Children and Tithing
If you observe an early childhood group of two year olds in a church or preschool the most common word you will here is “_________”. That’s right, the word, “mine”. Sharing is hard and giving things away is even more difficult. Although this may be a developmental characteristic of preschoolers, it carries on throughout life, particularly in American society. By the time children are in school their self identity is found in material things and money is battling for their hearts. This is the issue that Jesus addresses in Matthew 6:19-24 and is summed up in his pithy statement “you cannot serve both God and money”. Jesus seems to indicate that money has the ability to bring children under its control. He also seems to make a stark contrast between serving God and serving money. You cannot do both.
In a relatively wealthy society, like the United States, there are children facing an imminent threat of serving money and not God. Therefore, it seems crucial for parents, children’s workers and all who love children to help them become a servant of God and not of money.

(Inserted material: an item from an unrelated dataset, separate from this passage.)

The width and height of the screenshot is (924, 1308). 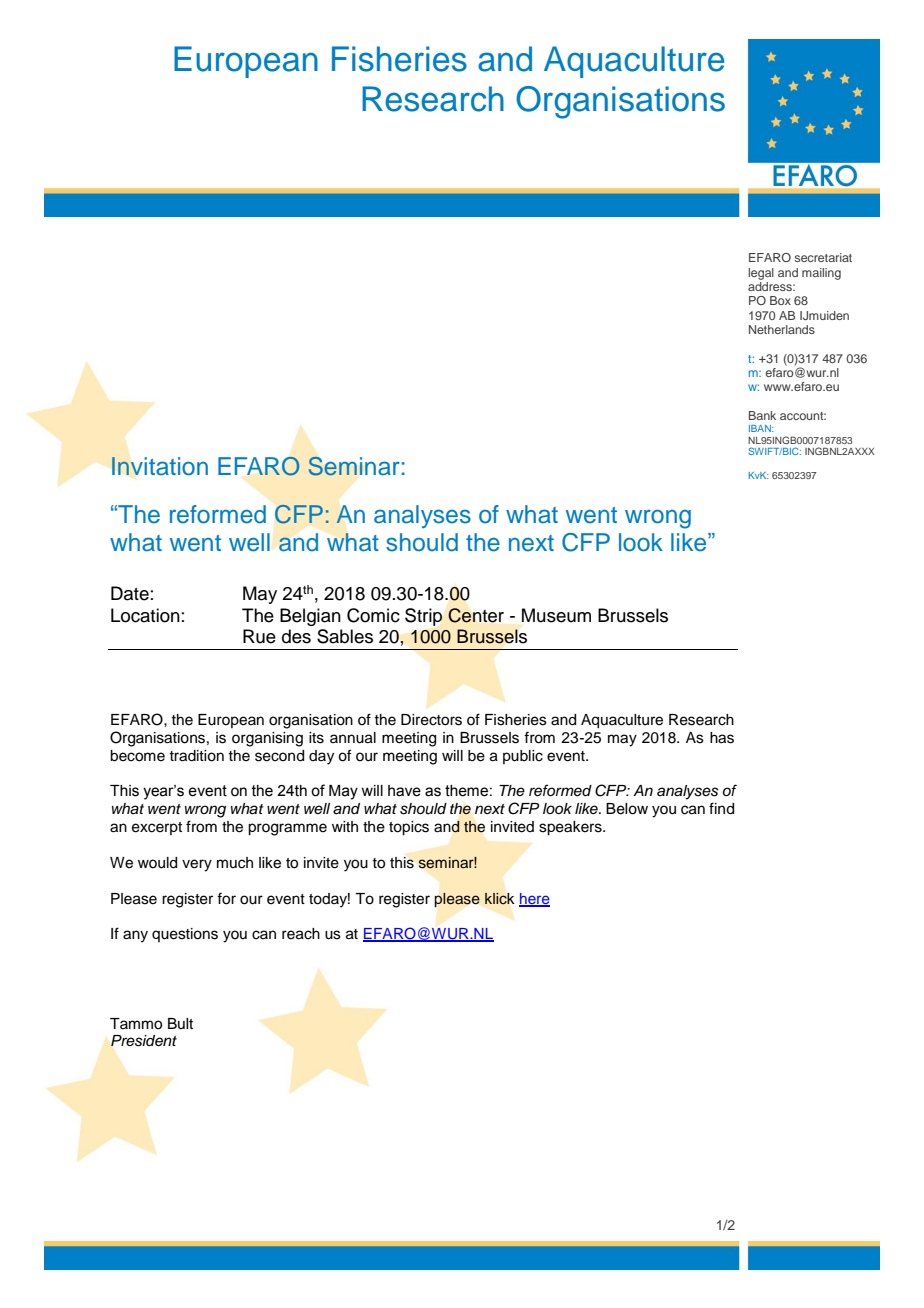 I want to click on Box, so click(x=780, y=300).
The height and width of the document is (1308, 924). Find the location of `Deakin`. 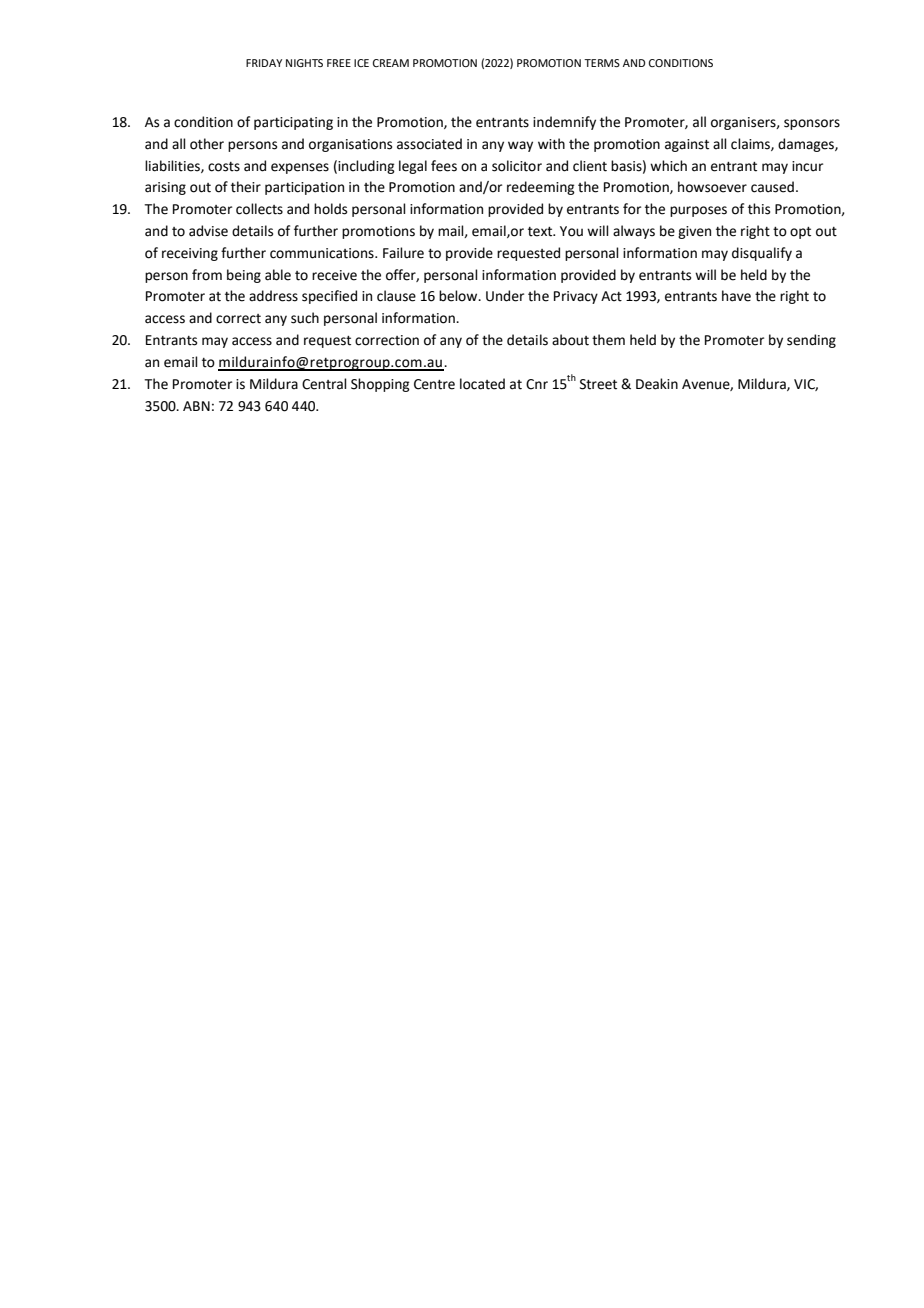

Let me suggest that giving/tithing is a great tried and true biblical solution (Leviticus 27:30-32, II Chronicles 31:5-6). A tithe is simply the word for one-tenth. Giving a tenth of what we have to the LORD as an offering is a means of declaring that our heart is for God and not for money. Most children receive some kind of money such as allowance, birthday money, the crisp ten dollar bill for Christmas or money for chores. Let me suggest that this is the opportunity to help them declare their loyalty to God by giving 10% of that money as an offering in their church.
As children grow from the preschool years “mine” can be replaced by “give” as their favored word. Tithing can be a child’s heart declaration of commitment to God.